* [Task to carry out] Among the entries that follow, find every line with the word "Switch" and copy it.

====== Data shown ======

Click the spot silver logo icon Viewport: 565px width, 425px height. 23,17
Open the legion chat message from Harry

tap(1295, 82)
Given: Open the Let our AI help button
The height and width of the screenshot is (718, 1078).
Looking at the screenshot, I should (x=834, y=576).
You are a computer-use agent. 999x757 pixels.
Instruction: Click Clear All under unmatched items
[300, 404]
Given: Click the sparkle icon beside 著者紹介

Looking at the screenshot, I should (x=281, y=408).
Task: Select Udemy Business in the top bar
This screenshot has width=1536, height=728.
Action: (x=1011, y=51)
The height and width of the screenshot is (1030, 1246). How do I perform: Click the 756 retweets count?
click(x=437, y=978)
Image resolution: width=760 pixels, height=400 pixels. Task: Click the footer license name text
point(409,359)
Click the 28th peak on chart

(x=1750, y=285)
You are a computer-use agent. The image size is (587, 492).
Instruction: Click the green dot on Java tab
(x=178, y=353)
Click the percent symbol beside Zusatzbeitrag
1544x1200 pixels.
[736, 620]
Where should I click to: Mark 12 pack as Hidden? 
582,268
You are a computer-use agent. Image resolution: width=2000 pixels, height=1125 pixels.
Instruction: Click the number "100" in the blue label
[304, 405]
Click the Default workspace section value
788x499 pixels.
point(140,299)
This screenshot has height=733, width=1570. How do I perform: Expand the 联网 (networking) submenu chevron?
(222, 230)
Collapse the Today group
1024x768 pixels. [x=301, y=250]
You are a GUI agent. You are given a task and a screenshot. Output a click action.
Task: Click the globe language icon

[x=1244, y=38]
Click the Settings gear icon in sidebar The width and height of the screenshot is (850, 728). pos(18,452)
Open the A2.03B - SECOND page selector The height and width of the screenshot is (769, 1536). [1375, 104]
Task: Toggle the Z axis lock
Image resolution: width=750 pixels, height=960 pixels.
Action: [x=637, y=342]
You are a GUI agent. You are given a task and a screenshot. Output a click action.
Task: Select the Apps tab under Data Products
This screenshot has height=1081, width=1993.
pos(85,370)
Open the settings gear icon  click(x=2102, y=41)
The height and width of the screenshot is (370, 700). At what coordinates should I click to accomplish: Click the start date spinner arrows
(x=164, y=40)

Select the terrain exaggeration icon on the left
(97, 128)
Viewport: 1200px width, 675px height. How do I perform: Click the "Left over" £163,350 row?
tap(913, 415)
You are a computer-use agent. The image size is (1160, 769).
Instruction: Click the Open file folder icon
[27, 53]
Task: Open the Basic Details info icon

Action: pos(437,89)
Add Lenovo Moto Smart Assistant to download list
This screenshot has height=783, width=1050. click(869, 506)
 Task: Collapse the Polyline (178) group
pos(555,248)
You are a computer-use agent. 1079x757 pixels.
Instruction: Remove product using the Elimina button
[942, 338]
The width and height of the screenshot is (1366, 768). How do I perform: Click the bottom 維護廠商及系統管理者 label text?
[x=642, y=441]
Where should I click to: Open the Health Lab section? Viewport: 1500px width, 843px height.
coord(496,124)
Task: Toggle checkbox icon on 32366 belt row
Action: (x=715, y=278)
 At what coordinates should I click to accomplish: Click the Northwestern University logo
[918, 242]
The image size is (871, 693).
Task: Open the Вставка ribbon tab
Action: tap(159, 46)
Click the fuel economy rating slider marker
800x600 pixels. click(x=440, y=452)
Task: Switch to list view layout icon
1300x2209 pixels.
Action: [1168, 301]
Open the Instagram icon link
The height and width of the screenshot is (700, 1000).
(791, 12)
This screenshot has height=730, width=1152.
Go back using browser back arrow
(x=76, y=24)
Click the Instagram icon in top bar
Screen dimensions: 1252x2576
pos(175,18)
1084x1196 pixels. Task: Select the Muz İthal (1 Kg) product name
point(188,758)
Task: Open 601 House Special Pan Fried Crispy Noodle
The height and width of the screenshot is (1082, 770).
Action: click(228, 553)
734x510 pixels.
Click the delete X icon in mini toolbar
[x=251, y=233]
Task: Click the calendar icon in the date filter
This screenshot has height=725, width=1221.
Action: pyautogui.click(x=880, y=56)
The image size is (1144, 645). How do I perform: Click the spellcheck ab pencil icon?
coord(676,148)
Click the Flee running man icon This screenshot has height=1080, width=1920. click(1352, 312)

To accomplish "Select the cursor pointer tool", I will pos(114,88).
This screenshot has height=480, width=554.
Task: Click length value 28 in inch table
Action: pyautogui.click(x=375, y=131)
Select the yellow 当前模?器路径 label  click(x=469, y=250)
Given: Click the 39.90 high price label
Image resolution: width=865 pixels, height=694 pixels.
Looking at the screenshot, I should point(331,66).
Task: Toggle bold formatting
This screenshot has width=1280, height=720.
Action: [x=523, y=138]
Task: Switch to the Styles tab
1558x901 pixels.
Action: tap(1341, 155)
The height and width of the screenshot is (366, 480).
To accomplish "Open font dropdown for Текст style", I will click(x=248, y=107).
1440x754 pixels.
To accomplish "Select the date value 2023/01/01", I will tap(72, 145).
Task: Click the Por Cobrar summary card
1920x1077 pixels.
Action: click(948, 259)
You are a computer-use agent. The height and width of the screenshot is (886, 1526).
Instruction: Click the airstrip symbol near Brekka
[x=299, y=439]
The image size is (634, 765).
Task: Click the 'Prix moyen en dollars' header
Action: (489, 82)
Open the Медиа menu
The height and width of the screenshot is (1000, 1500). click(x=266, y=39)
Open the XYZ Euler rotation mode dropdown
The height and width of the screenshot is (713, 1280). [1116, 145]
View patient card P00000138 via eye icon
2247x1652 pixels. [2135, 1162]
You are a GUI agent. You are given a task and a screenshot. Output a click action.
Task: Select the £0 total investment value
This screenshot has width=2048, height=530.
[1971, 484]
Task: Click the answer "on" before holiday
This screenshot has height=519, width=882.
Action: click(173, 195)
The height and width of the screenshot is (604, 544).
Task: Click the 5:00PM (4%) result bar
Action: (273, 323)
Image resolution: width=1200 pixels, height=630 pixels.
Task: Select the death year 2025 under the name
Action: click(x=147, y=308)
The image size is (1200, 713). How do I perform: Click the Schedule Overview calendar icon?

======

* [Output]
Task: Switch to list view layout icon
Task: Switch to the Styles tab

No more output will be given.